◆ DESCRIPTION OF THE TASK ◆
Could you reproduce the data below line for line, omitting the pictures?

━━━ EXCERPTED DATA

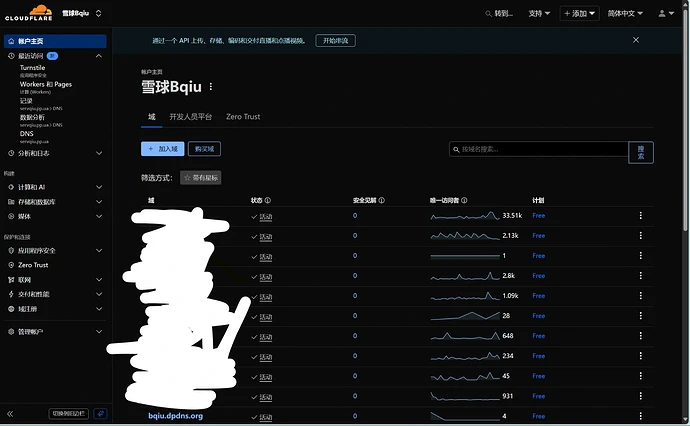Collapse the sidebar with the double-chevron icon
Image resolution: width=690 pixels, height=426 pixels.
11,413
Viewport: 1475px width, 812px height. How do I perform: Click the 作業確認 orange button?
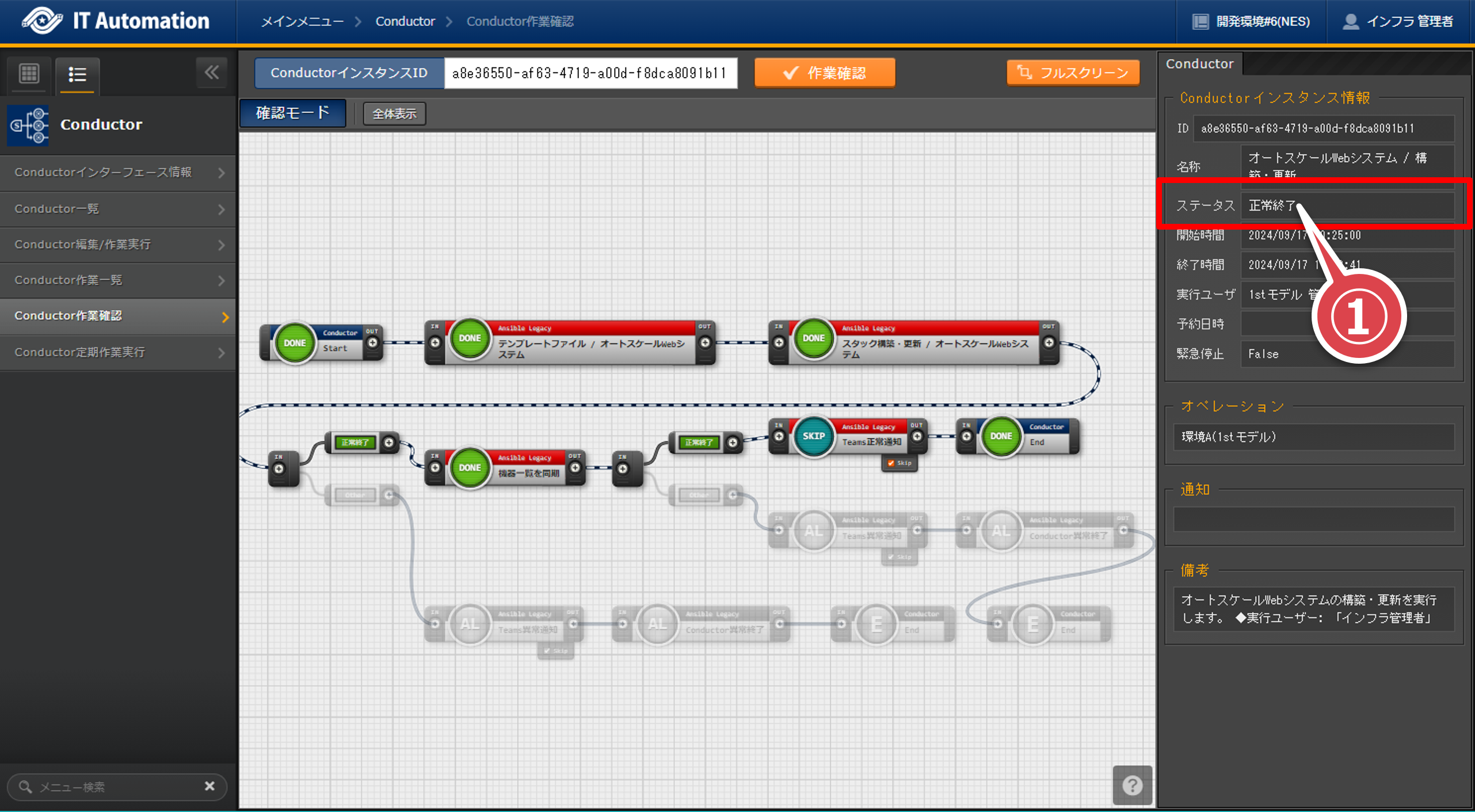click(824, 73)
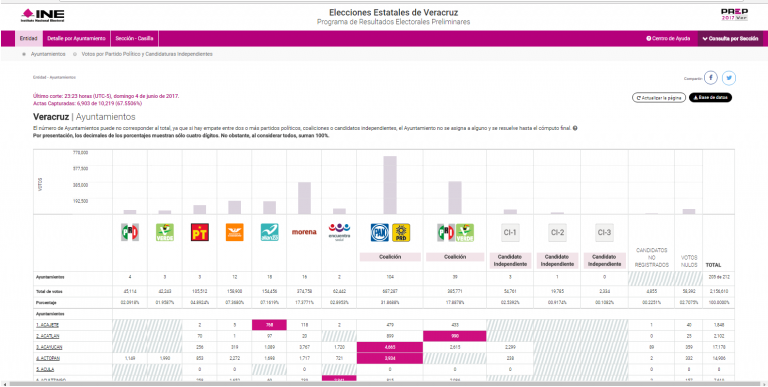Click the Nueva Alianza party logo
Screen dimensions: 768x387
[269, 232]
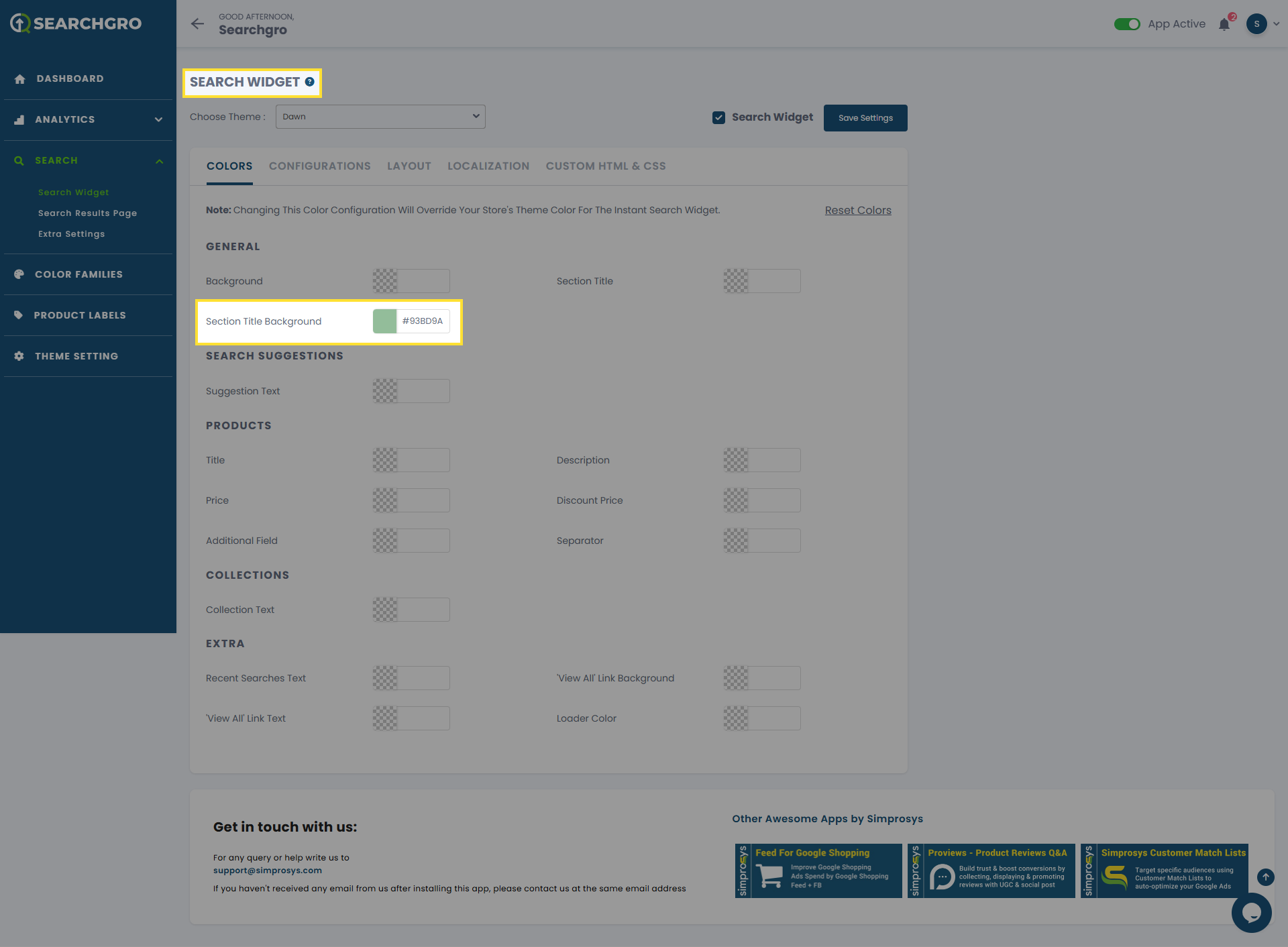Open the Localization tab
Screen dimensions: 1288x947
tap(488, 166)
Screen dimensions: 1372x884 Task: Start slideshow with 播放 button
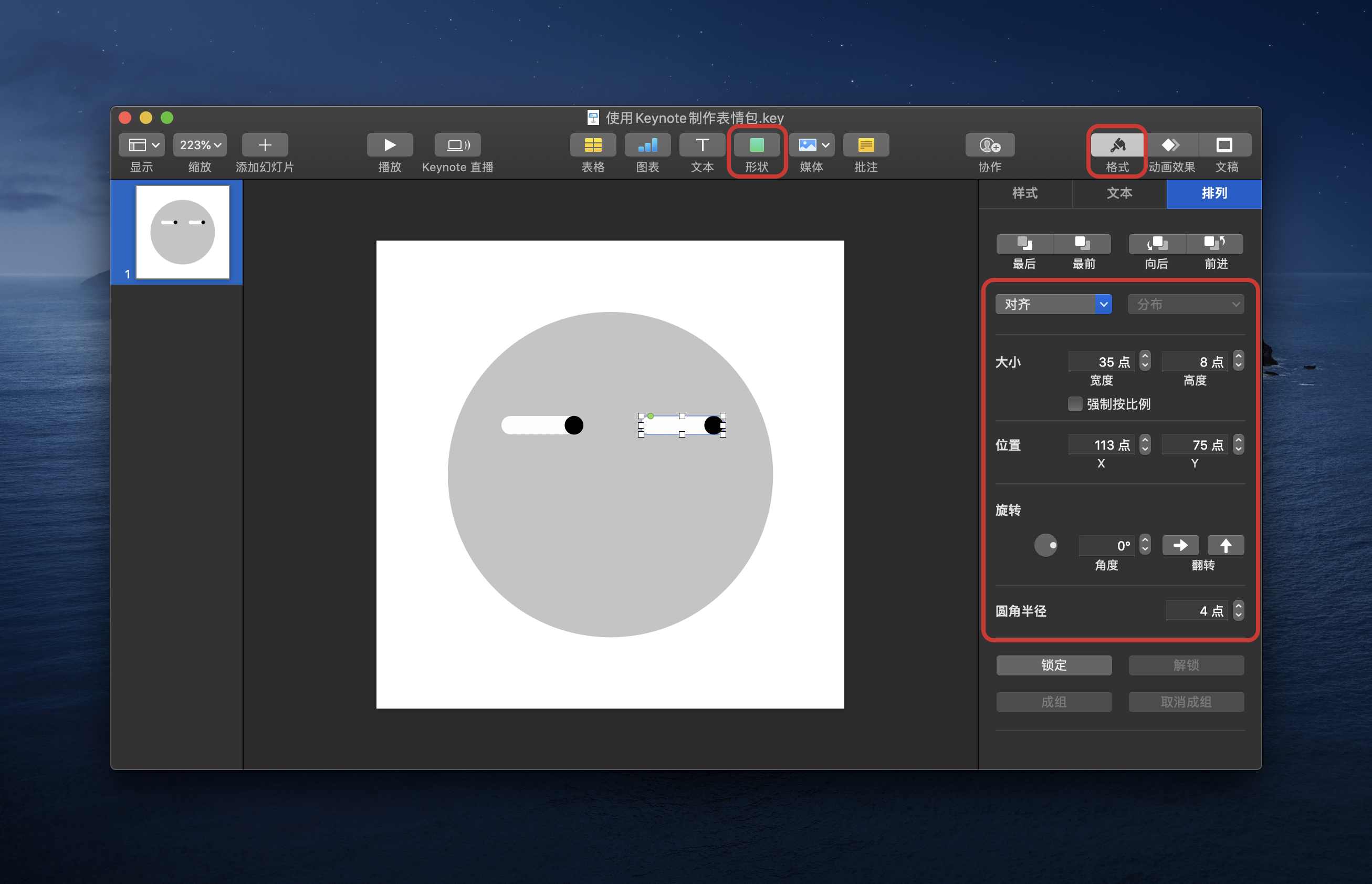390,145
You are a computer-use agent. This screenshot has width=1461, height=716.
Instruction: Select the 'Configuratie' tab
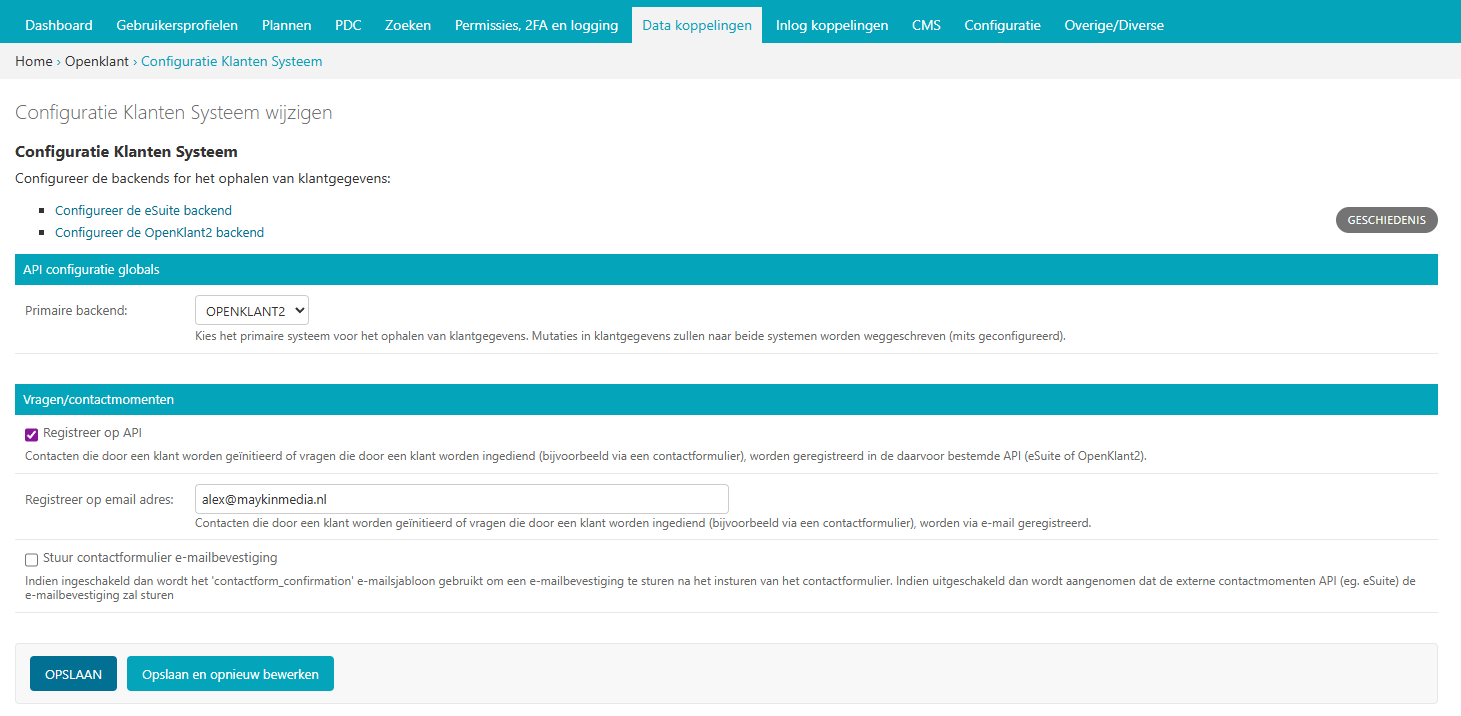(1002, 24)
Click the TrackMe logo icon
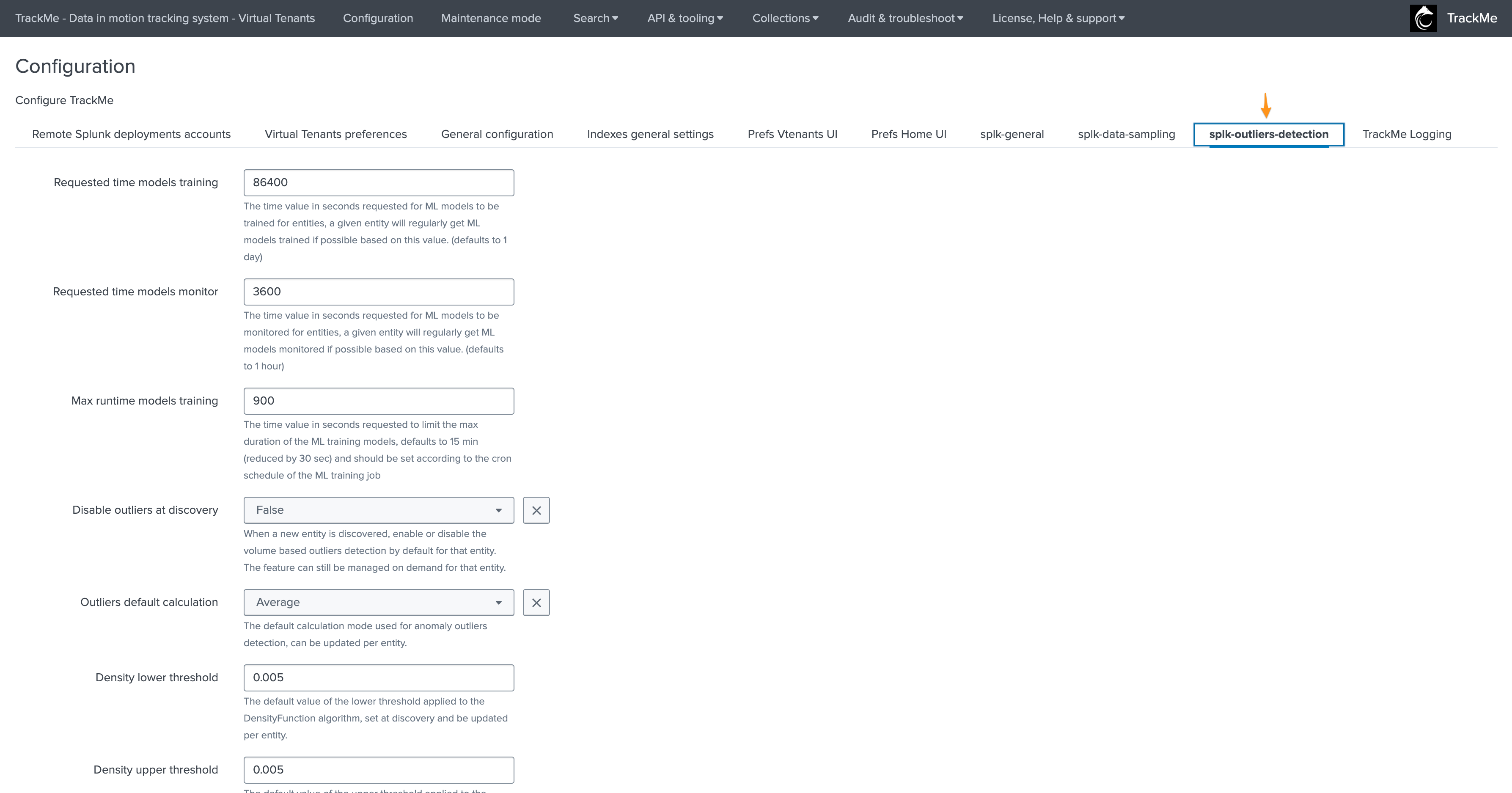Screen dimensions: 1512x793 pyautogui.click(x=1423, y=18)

━━━━━━

◆ OUTPUT BELOW ◆
Collapse the sidebar with the double-chevron icon
Image resolution: width=690 pixels, height=426 pixels.
11,413
Viewport: 1475px width, 812px height. How do I perform: Click the 作業確認 orange button?
click(824, 73)
Click the Nueva Alianza party logo
Screen dimensions: 768x387
[269, 232]
Open the Localization tab
Screen dimensions: 1288x947
tap(488, 166)
Screen dimensions: 1372x884 Task: Start slideshow with 播放 button
390,145
You are a computer-use agent. This screenshot has width=1461, height=716.
Instruction: Select the 'Configuratie' tab
(1002, 24)
Click the TrackMe logo icon
Screen dimensions: 1512x793 pyautogui.click(x=1423, y=18)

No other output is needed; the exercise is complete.